Many people I meet have a presumption that because of my collegiate majors (physics, math and engineering) I must be the proverbial “left-brained” analyst, detached and cerebral. They are often amazed to find that I can both inspire and be inspired in my professional life as well. I mention this as a preface to discussing a wonderful lecture that will be posted on Pegasus Lectures’ website in the next two weeks, “High Touch in a High Tech World”, by Steven Talbot RVT, FSVU.
I have known and lectured with Steve for about 17 years and frequently observed Steve’s passion to deliver the highest quality care for his patients. But every once in a while, something shocks you, or shakes you out of a colorless wilderness to expose “moments of truth” in life. I use that term, “moments of truth”, because it was used so effectively in Steve’s presentation to describe “prompts” that call us to action in even the most routine environment.
In this case, I experienced such a moment in the least likely setting – while we were recording material for eCourse lectures. Steve had flown in from Utah to record the venous portion of a vascular review eCourse. He then presented a bonus lecture called “High Touch in a High Tech World.” The title was certainly enigmatic, and I had not reviewed the slides for this talk. Quite honestly, I had not given much thought what the topic would be, so I had no idea what to expect.
So here we were with all sorts of high tech equipment surrounding us – lights, video cameras and screens, mics and audio equipment, etc.
And then, Steve starts the talk.
So you might be asking, “What is so surprising?” The topic of patient care is certainly not unique. This lecture was much more than “just” a talk about how we deliver care. It quickly became very special, through a gripping personal story. As he spoke, the importance of the message ascended beyond standard lectures. At one point, we almost had to stop filming to regain composure as the media director and I were tearing up with emotions.
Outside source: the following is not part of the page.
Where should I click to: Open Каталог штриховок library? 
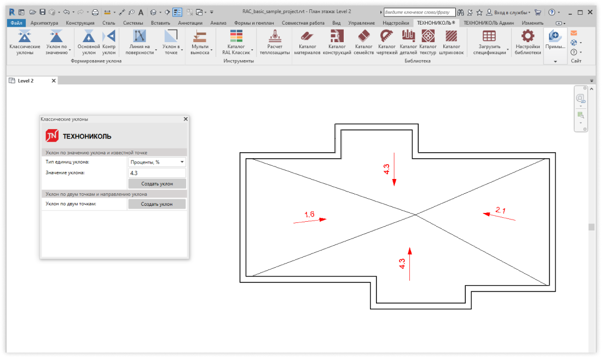[x=452, y=42]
I had never known the story Steve told, but it certainly gave me insight into why Steve so thoroughly engages his patients, but perhaps more importantly it forced me to see how important it is that healthcare professionals hear this too.
This lecture, releasing within two weeks, will be available FREE to all ultrasound students, instructors, sonographers, and physicians. The message is so meaningful that we wanted it to be readily accessible to all interested healthcare professionals. I really hope that you will take the time to view this when it is posted.
Perspective often matters, and in this case, Steve’s may help to change the habits of many viewers – which will ultimately lead to better patient care, higher quality of life, more rewarding medical professions, and perhaps, saved lives. Who knows, maybe someone you love will one day receive better care as a result of Steve’s lecture. And if you are like those of us who saw Steve’s presentation firsthand, you may want to keep a box of Kleenex handy.